RE: OPES protocol, pre-draft


Hi,
I always thought of the OPES processor as an L7 switch (as in Markus's view) 
with limited storage capability. That limits all the storage capacity to the 
ends of the network. A web proxy server might be considered as a Content 
Provider (one of the ends of the OPES connection as in architecture draft) 
rather than as a OPES processor.

As a first attempt, I vote that the protocol that this WG comes out with 
considers the OPES processor as a bare-bones L7 switch, without much storage 
capability!

-Srini

-----Original Message-----
From: ext Oskar Batuner [mailto:batuner(_at_)attbi(_dot_)com]
Sent: Tuesday, March 18, 2003 10:04 AM
To: Markus Hofmann; ietf-openproxy(_at_)imc(_dot_)org
Subject: RE: OPES protocol, pre-draft

Markus,

I think we may have a different implementations in mind. I am 
looking at web proxy server (surrogate, I just do not like 
this word) extended by OPES capabilities. For this model 
storing all incoming data is not a problem - disks are 
large and cheap, and storing data is very natural behavior 
for the system build around cache engine.

Correct me if I'm wrong, but it looks like you have 
in mind something like layer 7 switch. Such devise may have 
better throughput but very limited storage capabilities. 
Main differentiator is ability to keep data on disk. Hybrid 
devices are also possible, e.g. solid state cache. More interesting 
hybrid is L7 based OPES processor combined with cache farm.

I suppose that buffering policy will depend mostly on the device 
type. OPES processor with disk will store all intermediate data 
and use it's caching capabilities to enhance overall performance. 
L7 switch based device will tend to be very conservative on 
storage use and may need to exploit protocol capabilities for 
copy control.

To support all these needs we may do several things:

1. Dynamic (per-message) control, like in current proposal.
2. Stateful protocol with storage policy negotiated at handshake.
3. Different level of protocol implementation with device capabilities 
announced (but not negotiated) at handshake. 

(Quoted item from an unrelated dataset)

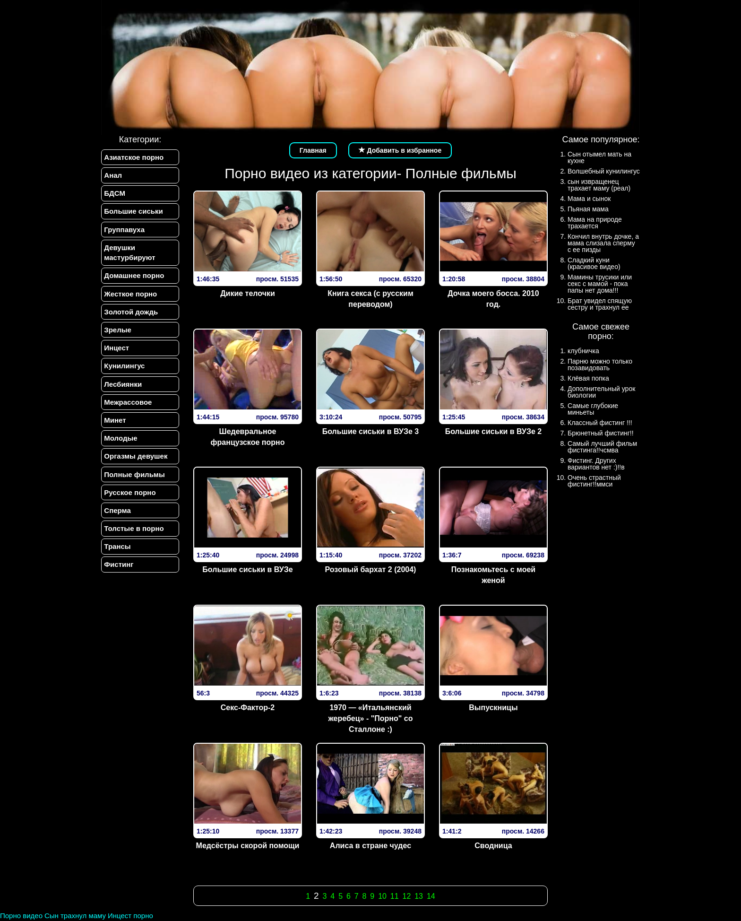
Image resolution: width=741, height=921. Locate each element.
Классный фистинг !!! (600, 422)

I thing protocol should support all 3 policies. This may significantly 
simplify implementation of cache-based OPES processors.

BTW, hybrid system with L7 switch based OPES processor and cache farm 
points to an interesting twist: why not to consider the attached web 
cache as a special case of callout server? This may be just another 
OPES scenario with OPES rules used to create and dynamically 
control caching policy. To support this scenario callout protocol 
should accommodate queries - transactions where message body 
is present 
only in response, and caching requests - message body only in request, 
and rules support persistence (if request was not in cache send 
storage request on response) and splitting (send content server 
response to end user without waiting for storage request to finish).

-----Original Message-----
From: owner-ietf-openproxy(_at_)mail(_dot_)imc(_dot_)org
[mailto:owner-ietf-openproxy(_at_)mail(_dot_)imc(_dot_)org]On Behalf Of 
Markus Hofmann
Sent: Monday, March 17, 2003 1:03 PM
To: ietf-openproxy(_at_)imc(_dot_)org
Subject: Re: OPES protocol, pre-draft

implementation that discards message chunk by chunk as soon as one 
is send to callout server does not look a good idea. Even if call 
starts before the complete message is received by the OPES

processor

it should be able to assemble the complete message anyway.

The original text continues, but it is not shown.